First the Golden Ratio, now the Golden Triangles? The Phi Grid (and the Rule of Thirds) works well for vertical and horizontal subjects — but what if yours is neither? The Golden Triangle concept is a guideline for composing with scenes and subjects that have more of a diagonal shape.
Instead of imaging the image as evenly parted into threes, draw a diagonal line from one corner to the opposite one. Then, using either one of the remaining corners, draw a line up to the first imaginary line, like this:
Placing the objects in the photographs along one of those lines or within one of the resulting triangles helps create a strong composition, even using objects that have a more diagonal shape to them.
Rule of Odds
Even simpler yet is the Rule of Odds. Using an odd number, whether that’s for the subject or objects in the background, tends to be more visually appealing than using even numbers.

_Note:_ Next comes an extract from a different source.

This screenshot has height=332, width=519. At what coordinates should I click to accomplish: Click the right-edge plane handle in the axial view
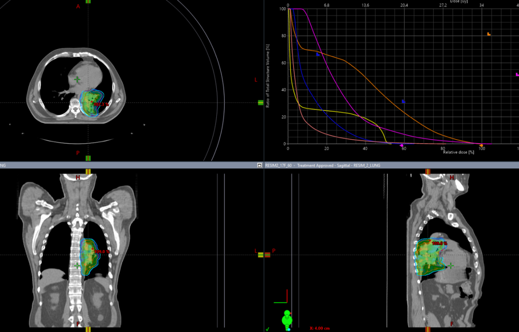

Why? Odd numbers have a middle — when you use even numbers, the eye tends to fall on the empty space between them. In odd sets, the tendency to see the middle only emphasizes the pattern, instead of detracting from it. Like other rules, the Rule of Odds is not infallible, but a good compositional rule to help guide your choices.
Portrait Photography Rule: Avoid Cropping at Limbs
Unless you are shooting a whole-body portrait, composition when photographing people involves determining just what parts to keep in and what to keep out. Which, of course, brings another photography rule: Don’t crop at the joints.
Why? Cropping at the joints feels like an amputation, whether that’s as you shoot (recommended to keep the resolution intact) or in post. When you leave a bit after the joint (or crop it before) the eye naturally fills in the missing details and it doesn’t look so awkward. Avoid cropping at the toes, ankles, knees, fingers wrists and elbows. In a close-up, cropping off a small part of the head is fine, but leave the ears intact.
Understanding the photography rules of composition is essential to creating stronger images — and knowing which rule to follow. Sometimes, breaking a rule leads to a good photo, like ignoring the rule of Thirds and Golden ratio to center the subject and emphasize symmetry. But, more often than not, understanding the rules of composition help create stronger photographs.